Salah, a Chicago native and U.S. resident, arrived in Israel in January 1993. Two years later, he pleaded guilty in an Israeli court to channeling funds to Hamas. He spent two years in prison before returning to the United States, where he served more jail time for lying about his ties to Hamas in connection with the Boim suit.

Marzook lives in Doha and remains active in Hamas leadership. In the wake of the Oct. 7 massacre, he told the New Yorker that “he and other Hamas political leaders had authorized the attack’s over-all strategy, including its scale and ambition.”

Though Abusharif was not charged in the scheme himself, a November 2004 court order stated that, as treasurer, Abusharif would have known where the group’s money came from and what that money was meant to support.

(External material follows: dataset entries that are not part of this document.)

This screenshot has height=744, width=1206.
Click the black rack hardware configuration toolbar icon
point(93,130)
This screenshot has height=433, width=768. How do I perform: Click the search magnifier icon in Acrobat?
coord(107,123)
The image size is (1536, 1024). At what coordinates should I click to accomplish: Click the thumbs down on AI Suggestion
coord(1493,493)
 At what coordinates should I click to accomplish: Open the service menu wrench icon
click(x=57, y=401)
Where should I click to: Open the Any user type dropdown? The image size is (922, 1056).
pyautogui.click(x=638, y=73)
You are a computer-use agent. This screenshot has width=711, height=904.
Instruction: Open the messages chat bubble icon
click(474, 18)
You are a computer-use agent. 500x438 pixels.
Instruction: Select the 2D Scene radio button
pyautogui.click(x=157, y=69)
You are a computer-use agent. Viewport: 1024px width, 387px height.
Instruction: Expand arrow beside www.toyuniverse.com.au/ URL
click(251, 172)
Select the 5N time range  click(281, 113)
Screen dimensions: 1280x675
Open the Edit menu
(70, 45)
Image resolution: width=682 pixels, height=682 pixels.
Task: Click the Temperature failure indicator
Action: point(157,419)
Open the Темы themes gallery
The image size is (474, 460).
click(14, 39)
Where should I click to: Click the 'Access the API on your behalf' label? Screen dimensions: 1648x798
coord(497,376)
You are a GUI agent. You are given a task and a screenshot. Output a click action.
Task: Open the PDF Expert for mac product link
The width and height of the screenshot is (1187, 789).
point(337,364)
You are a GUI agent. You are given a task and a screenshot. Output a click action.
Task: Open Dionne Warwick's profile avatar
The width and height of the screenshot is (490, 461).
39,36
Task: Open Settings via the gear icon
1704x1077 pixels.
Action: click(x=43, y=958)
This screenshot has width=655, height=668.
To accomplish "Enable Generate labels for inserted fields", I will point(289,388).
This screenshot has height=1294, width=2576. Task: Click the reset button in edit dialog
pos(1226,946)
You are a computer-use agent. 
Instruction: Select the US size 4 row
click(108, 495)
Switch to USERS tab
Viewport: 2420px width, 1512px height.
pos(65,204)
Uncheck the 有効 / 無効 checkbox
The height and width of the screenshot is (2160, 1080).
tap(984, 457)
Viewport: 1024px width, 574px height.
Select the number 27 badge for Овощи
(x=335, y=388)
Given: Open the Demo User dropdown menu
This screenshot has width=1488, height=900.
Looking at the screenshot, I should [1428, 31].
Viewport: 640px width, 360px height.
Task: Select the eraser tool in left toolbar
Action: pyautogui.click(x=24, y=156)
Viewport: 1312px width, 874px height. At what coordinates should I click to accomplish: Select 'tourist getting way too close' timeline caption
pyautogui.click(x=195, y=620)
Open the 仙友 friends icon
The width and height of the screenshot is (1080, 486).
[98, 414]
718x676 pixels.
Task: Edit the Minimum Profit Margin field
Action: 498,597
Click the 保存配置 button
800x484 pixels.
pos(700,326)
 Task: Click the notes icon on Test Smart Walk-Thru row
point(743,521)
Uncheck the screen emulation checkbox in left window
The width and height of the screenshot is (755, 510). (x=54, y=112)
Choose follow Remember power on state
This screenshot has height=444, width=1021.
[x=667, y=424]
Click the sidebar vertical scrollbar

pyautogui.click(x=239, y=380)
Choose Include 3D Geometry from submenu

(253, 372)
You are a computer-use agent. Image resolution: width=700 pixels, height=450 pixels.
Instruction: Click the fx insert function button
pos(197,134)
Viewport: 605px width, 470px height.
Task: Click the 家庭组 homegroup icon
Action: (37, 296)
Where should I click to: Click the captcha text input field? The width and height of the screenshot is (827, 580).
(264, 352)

“It is certainly no great leap to infer that Mr. Abusharif, who served as Treasurer of QLI, has first-hand knowledge of how and why QLI was funded,” the order states.

Abusharif, who also teaches courses on magazine writing, journalistic storytelling, and “Islam, America, and Media,” has not discussed the ordeal since joining Northwestern. He did, however, defend QLI in a November 2002 interview with the Chicago Tribune.

“The whole forfeiture is unjust and QLI is challenging it,” he said, referencing a 1998 federal forfeiture complaint that confiscated hundreds of thousands of dollars’ worth of QLI assets. “Just because someone makes an accusation, it shouldn’t be like a scarlet letter that you carry around for life.”

Northwestern’s partnership with Qatar has come under scrutiny as the Gulf nation harbored Hamas terrorists and as anti-Semitic demonstrations plagued the school in the wake of Oct. 7. The Trump administration stripped $790 million in federal funding to Northwestern over its response to those demonstrations, which saw then-university president Michael Schill reach a deal with the student radicals who took over parts of campus. As part of that deal, Schill hired a Palestinian professor who sits on the board of a Gazan organization that maintains close ties to Hamas.

Schill stepped down last week, acknowledging in a statement that “difficult problems remain, particularly at the federal level.” Shortly thereafter, the House Committee on Education and Workforce released an Aug. 5 interview with Schill, which revealed that Northwestern’s contract with Qatar includes a clause that effectively forbids students and faculty from criticizing the Qatari regime.

Neither Northwestern nor Abusharif immediately responded to requests for comment.